A western marketer said his company understood that WIC capacity would be restored Thursday afternoon, possibly in time to allow Intraday 2 nominations, which is the last intraday cycle of each gas day. Traders “have been a little apprehensive” in making WIC-related nominations recently, he said, “but we’ve heard they will be able to handle everything for Friday.” Despite the continuing delays, he said people have had relatively little trouble making transportation arrangements to work around the outage, but they’ve had a “kind of blind faith attitude” on when WIC service would return.

Following the wild Rockies price gyrations of Monday and Tuesday, the WIC situation isn’t having that much impact now because western markets are pretty much balanced on supply and demand, he said.

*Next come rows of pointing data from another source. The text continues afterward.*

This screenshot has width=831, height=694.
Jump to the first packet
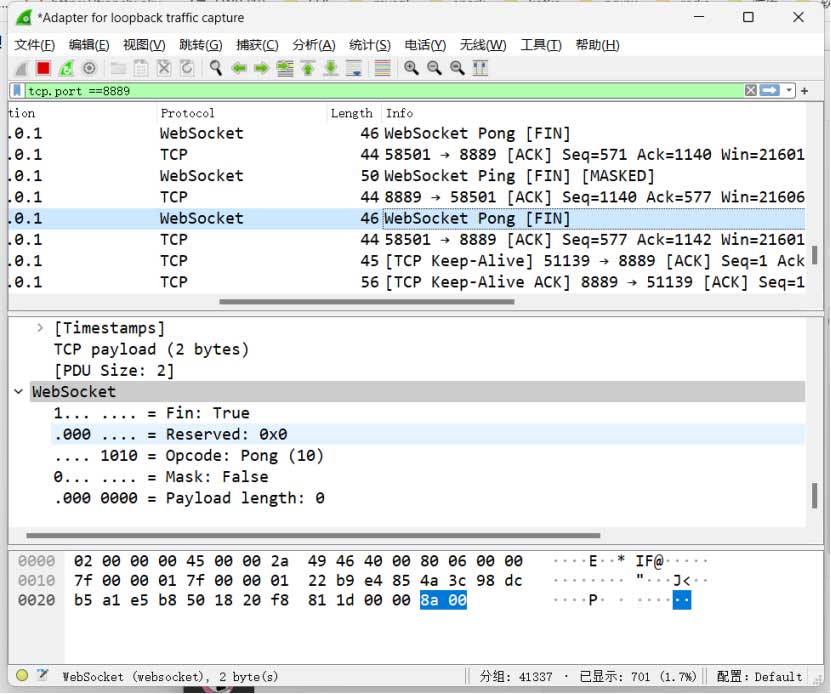308,68
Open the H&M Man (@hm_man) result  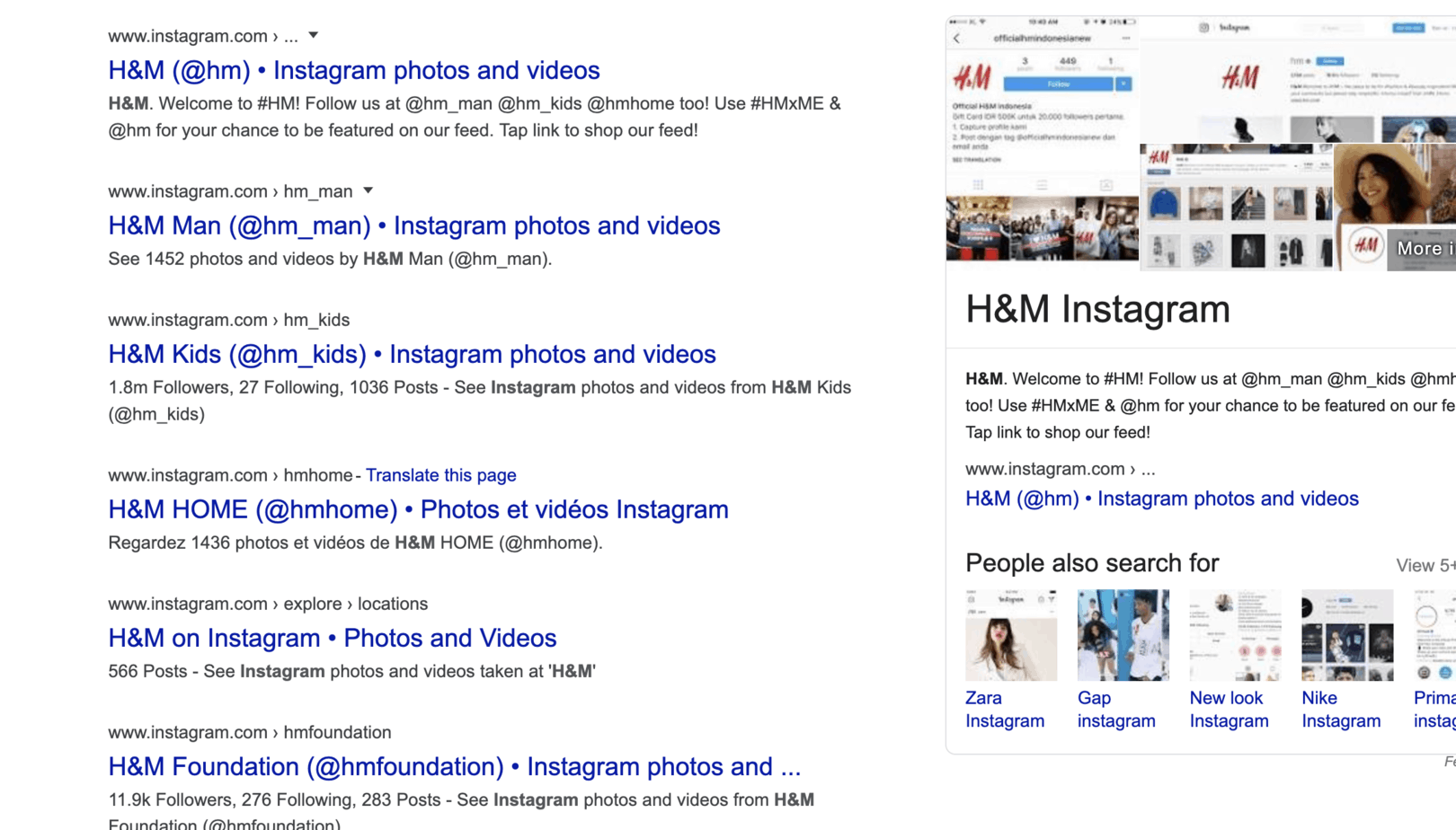pyautogui.click(x=413, y=225)
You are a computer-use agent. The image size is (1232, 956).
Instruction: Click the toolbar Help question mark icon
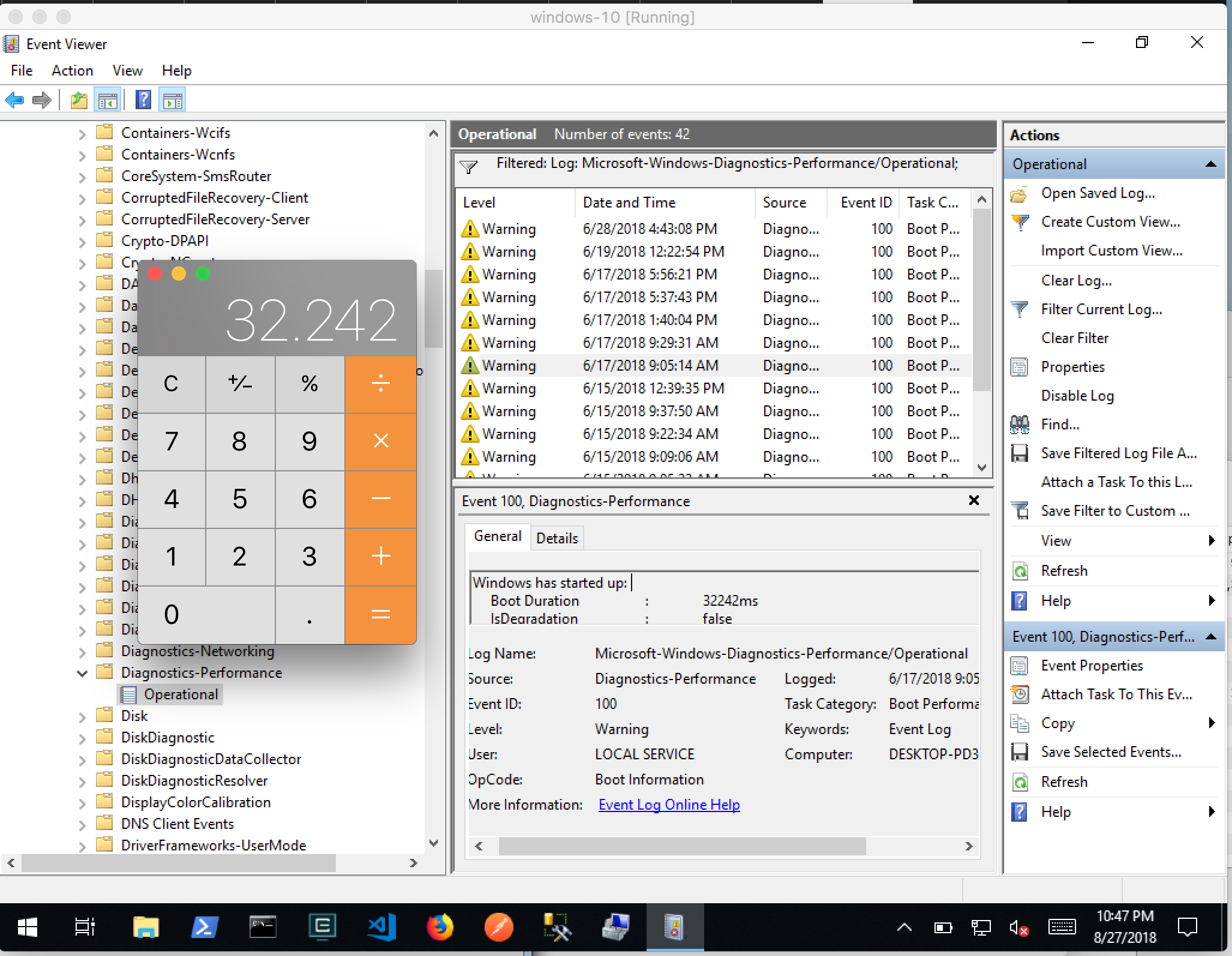[x=143, y=100]
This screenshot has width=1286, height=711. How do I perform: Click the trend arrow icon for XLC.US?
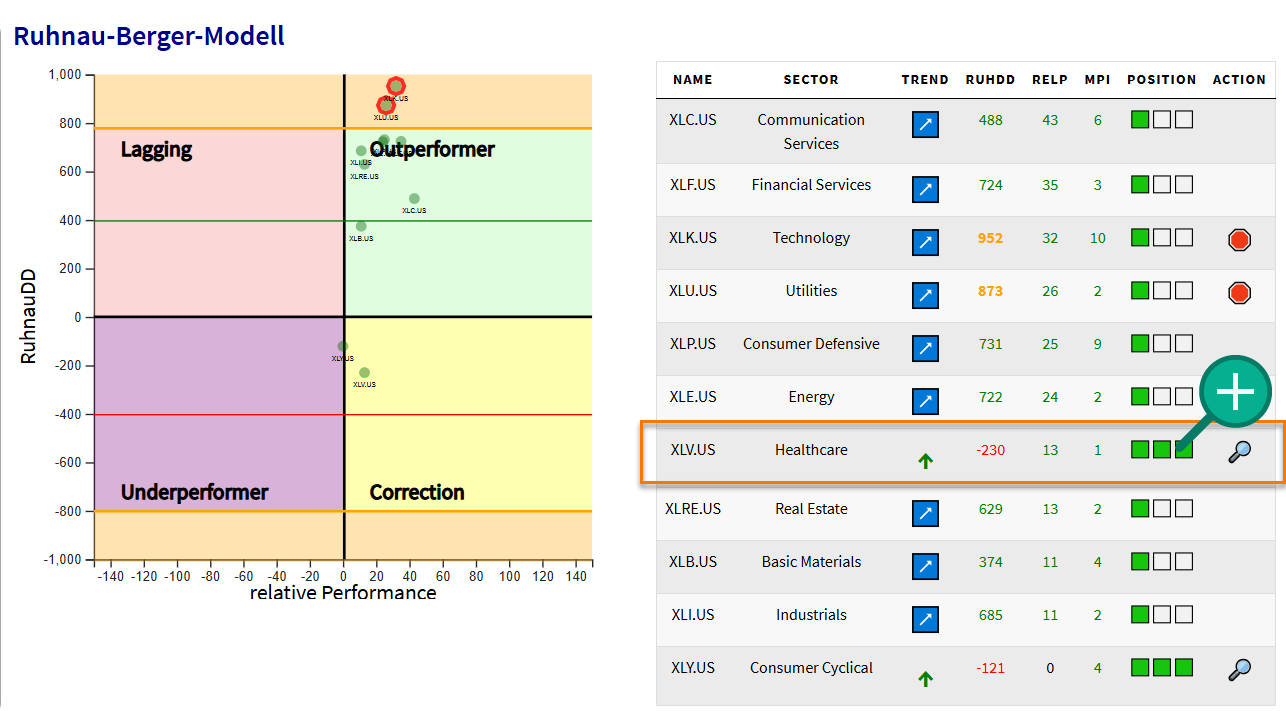pos(925,125)
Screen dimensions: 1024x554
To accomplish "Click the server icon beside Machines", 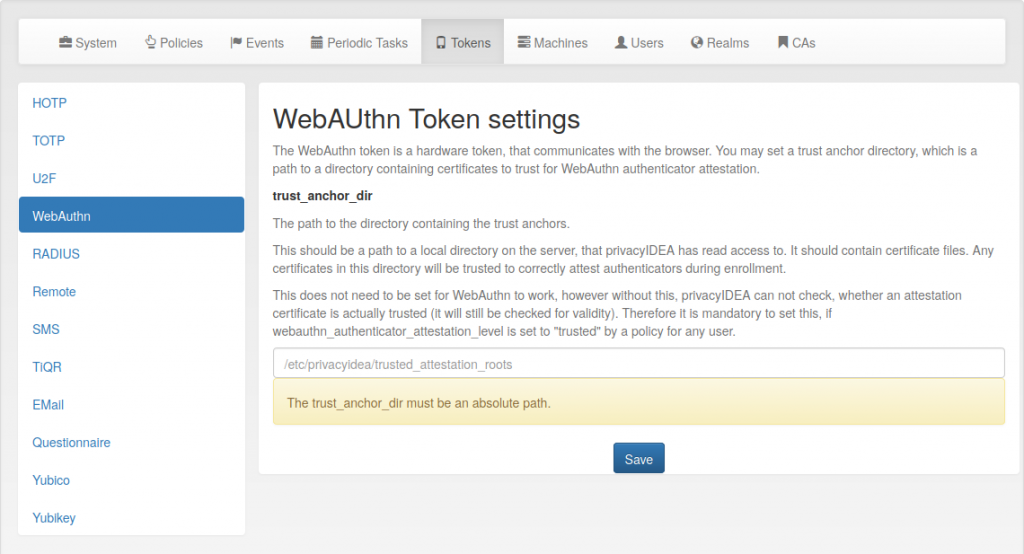I will coord(524,42).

Friday’s removal of a PG&E high-inventory OFO relieved some negative pressure on western prices.

A stormy cold front will be moving through the Northeast Friday, but its heating load impact is unlikely to be substantial. For example, Friday’s lows in Boston and New York City are predicted to get down to only the low to mid 40s. It will be chillier than that in the South, where Atlanta was expected to see a 39-degree low. But for North America in general, most areas are seeing no worse than seasonal mid-November weather.

It’s almost certain that Thursday’s screen dive will cause cash market declines Friday, said one source. There’s just not enough extreme cold to make a difference, he added. The source noted that the western hydropower season is going into its final phases, and is starting to recharge for next spring’s snowmelt. In general, the market is experiencing “plenty of supply for not that much demand,” he said.